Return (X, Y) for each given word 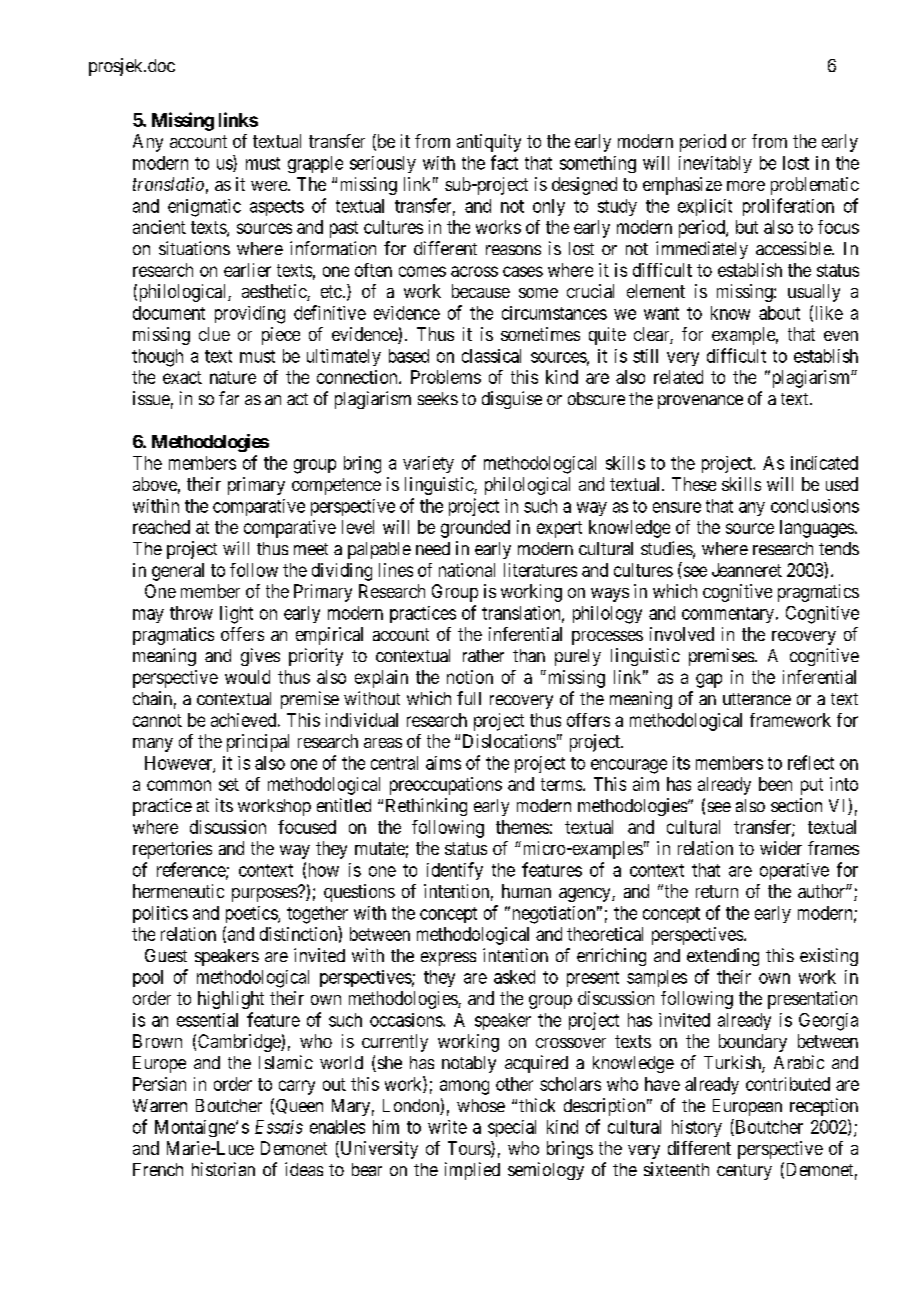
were (270, 186)
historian (223, 1169)
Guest (166, 955)
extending (723, 957)
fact (504, 162)
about (779, 313)
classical (491, 356)
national (467, 570)
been (775, 784)
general (178, 572)
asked (514, 977)
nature (233, 377)
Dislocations (509, 741)
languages (817, 529)
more (746, 186)
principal (258, 743)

-------

**REQUIRED WORK:** Copy out all of the records above word for word, leaving out the pictures.

**FULL ANSWER:**
Return (X, Y) for each given word 
were (270, 186)
historian (223, 1169)
Guest (166, 955)
extending (723, 957)
fact (504, 162)
about (779, 313)
classical (491, 356)
national (467, 570)
been (775, 784)
general (178, 572)
asked (514, 977)
nature (233, 377)
Dislocations (509, 741)
languages (817, 529)
more (746, 186)
principal (258, 743)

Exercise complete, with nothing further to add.